제122회 대한화학회 학술발표회, 총회 및 기기전시회 안내 Electospun Fibrous PCL and PLGA mats incorporated with AuRD for Photothermal theraphy

2018년 8월 23일 16시 44분 01초
MAT.O-10 이곳을 클릭하시면 발표코드에 대한 설명을 보실 수 있습니다.
목 10시 : 03분
Material Chemisty - Oral Presentation of Young Material Chemists
저자 및
Hojun Seo, Eunmi Im, Geondae Moon*
Korea Institute of Industrial Technology, Korea
Pthotothermal therapy (PTT) based on near-infrared (NIR) light has been attracting huge attention to replace conventional treatments for cancer therapy because of its minimal invasiveness and high selectivity. An irreversible damage can be done to tumor cells by using photothermal agents that can absorb NIR light and dissipate the absorbed energy to heat in the cells. Nevertheless, the treatment of only PTT is incapable of achieving satisfactory therapeutic effect because of heterogeneous distribution of heat generated within the tumor. In addition, survived cancer cells after the treatment can induce cancer metastasis or recurrence. In this presentation, we introduce new fibrous systems with photothermal agents designed from a combination of PTT and chemotherapy. The first system consists of polycaprolactone (PCL) including Au nanorods as a photothermal agent to demonstrate the optimal heat generation condition by changing the absorbed wavelength. The photothermal efficiency varies based on aspect ratio of Au nanorods showing different absorption efficiency. The second system contains poly(D,L-lactic-co-glycolic acid) (PLGA) hollow fibers encapsulating an anticancer drug in their core, accompanied by shell with Au nanorods to prevent a undesired passive release of the drug molecules. On exposure to NIR light, the photothermal agent entrapped in the shell generates heat to raise the local temperature of the fibers.
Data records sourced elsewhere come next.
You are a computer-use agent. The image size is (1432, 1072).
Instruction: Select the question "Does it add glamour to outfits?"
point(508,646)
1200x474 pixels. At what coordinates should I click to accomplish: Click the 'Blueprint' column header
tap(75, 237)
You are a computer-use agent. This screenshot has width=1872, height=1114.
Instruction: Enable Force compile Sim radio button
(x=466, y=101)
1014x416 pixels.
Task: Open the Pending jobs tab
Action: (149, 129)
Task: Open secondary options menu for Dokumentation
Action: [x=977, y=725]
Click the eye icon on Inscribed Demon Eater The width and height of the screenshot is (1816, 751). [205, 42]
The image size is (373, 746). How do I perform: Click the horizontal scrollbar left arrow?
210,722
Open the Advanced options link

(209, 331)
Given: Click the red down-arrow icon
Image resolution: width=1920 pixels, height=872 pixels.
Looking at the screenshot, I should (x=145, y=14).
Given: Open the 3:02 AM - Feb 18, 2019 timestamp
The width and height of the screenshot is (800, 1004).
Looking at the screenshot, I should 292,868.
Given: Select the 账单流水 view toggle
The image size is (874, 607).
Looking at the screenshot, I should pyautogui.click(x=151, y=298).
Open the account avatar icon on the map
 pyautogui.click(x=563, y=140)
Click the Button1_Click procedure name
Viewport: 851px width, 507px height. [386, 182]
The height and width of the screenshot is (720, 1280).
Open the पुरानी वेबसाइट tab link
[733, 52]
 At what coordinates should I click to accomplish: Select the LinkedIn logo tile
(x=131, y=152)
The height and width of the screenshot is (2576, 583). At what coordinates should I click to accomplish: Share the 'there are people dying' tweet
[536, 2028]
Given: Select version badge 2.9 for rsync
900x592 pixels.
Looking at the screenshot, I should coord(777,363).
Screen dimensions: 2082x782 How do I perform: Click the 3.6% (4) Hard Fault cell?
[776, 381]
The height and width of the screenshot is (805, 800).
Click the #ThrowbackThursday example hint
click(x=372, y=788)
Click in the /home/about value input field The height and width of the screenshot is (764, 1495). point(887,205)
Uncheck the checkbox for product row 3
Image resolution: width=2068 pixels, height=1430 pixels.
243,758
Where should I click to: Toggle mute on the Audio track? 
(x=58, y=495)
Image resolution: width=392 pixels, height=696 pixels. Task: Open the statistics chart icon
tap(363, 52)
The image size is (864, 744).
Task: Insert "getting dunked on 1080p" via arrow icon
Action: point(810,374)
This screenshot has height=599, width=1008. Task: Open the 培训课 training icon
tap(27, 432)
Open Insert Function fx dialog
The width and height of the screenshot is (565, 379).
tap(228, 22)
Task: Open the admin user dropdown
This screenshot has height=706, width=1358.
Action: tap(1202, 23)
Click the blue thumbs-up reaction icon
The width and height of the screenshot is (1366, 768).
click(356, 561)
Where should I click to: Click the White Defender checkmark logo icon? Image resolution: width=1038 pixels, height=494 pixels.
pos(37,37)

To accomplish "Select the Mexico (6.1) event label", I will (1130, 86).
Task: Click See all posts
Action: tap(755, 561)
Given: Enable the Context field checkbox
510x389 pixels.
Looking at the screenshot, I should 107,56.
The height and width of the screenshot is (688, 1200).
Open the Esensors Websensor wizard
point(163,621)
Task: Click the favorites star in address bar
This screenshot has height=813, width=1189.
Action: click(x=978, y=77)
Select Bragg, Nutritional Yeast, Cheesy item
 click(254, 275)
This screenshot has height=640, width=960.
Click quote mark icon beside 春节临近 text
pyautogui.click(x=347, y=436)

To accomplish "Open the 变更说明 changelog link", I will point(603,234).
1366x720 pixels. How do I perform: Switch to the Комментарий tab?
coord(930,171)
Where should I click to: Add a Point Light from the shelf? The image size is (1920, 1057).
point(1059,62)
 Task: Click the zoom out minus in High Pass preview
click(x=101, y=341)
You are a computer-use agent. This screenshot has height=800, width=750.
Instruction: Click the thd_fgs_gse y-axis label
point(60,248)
Above a glass transition (Tg), the polymer chains will be mobile, which enlarges free volume in size within the shell and consequently results in a rapid release of the drug. The segment of the chains will freeze by the inactivity of the photothermal agent when NIR light is turned off, which terminates the drug release. A repeated and accurate release of the drug is possible in an on-demand manner through the segmental switching of the polymer chains in response to the on–off operation of NIR light. Therefore, the anticancer activity can be enhanced by the hyperthermia effect from the photothermal agent.